Las cifras de la cruzada antidroga en Filipinas resultan tan abrumadoras que es imposible no dar la razón a quienes hablan de crímenes contra la humanidad o de ejecuciones extrajudiciales. El país asiático se ha convertido en un reguero de sangre desde el acceso a la presidencia del exfiscal Rodrigo Duterte hace año y medio. Casi 4.000 personas, presuntos consumidores y traficantes, han caído a manos de la policía, otros 2.000 han muerto en crímenes relacionados con la droga y unos miles en circunstancias no aclaradas. Los derechos humanos son papel mojado para el dirigente filipino impulsor de una populista cruzada con beneficios electorales y sin efectividad real. La política de Duterte ataca al eslabón más débil, el más fácil de abatir, y ese rosario de víctimas es revelador de que no da el fruto esperado. La percepción de más seguridad tampoco crece en un país que está azotado actualmente por la violencia.

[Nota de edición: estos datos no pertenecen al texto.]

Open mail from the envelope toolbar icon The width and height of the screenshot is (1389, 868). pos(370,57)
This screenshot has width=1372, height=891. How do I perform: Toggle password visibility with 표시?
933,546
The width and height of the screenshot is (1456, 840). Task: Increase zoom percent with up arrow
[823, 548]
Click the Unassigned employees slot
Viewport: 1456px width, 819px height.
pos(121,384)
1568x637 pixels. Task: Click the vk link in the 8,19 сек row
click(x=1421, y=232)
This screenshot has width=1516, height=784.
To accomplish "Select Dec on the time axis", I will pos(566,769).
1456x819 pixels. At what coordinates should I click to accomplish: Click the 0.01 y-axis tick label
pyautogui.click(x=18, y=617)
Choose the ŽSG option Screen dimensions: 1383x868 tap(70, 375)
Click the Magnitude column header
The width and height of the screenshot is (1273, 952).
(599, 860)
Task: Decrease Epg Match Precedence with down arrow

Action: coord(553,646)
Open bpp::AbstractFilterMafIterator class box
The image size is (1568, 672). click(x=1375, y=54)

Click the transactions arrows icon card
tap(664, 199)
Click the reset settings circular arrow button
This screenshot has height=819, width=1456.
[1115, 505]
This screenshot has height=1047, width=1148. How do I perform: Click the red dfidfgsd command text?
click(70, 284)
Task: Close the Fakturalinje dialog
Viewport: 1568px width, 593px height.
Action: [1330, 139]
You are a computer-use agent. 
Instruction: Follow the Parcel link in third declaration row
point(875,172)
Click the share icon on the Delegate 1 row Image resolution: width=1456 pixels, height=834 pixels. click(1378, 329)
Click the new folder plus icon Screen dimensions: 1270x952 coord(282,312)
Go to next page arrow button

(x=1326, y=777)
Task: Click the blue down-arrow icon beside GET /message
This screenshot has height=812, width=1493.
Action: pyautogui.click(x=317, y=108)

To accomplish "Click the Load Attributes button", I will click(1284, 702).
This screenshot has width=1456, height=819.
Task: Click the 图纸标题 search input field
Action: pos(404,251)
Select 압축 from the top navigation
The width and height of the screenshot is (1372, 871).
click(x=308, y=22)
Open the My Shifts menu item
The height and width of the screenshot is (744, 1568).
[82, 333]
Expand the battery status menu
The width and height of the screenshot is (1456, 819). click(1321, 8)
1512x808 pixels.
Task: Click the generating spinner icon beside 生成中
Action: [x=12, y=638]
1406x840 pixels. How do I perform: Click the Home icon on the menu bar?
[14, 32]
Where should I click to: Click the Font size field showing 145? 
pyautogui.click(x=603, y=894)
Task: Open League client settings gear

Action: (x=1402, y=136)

Solo una decidida oposición interior, hoy nada factible, podría poner freno a este autoritario y sangriento ejercicio del poder. Filipinas no forma parte de la agenda internacional y, por ejemplo, ante la demanda de expertos de las Naciones Unidas -hace más de un año-, Duterte amenazó, con una bravata más: sacar a su país del organismo. A mediados de noviembre, recibió además el plácet de Trump en una cumbre en Asia. El aumento de las negras estadísticas va camino, por lo tanto, de ser directamente proporcional al funesto hecho de que no se respeten derechos elementales en el archipiélago.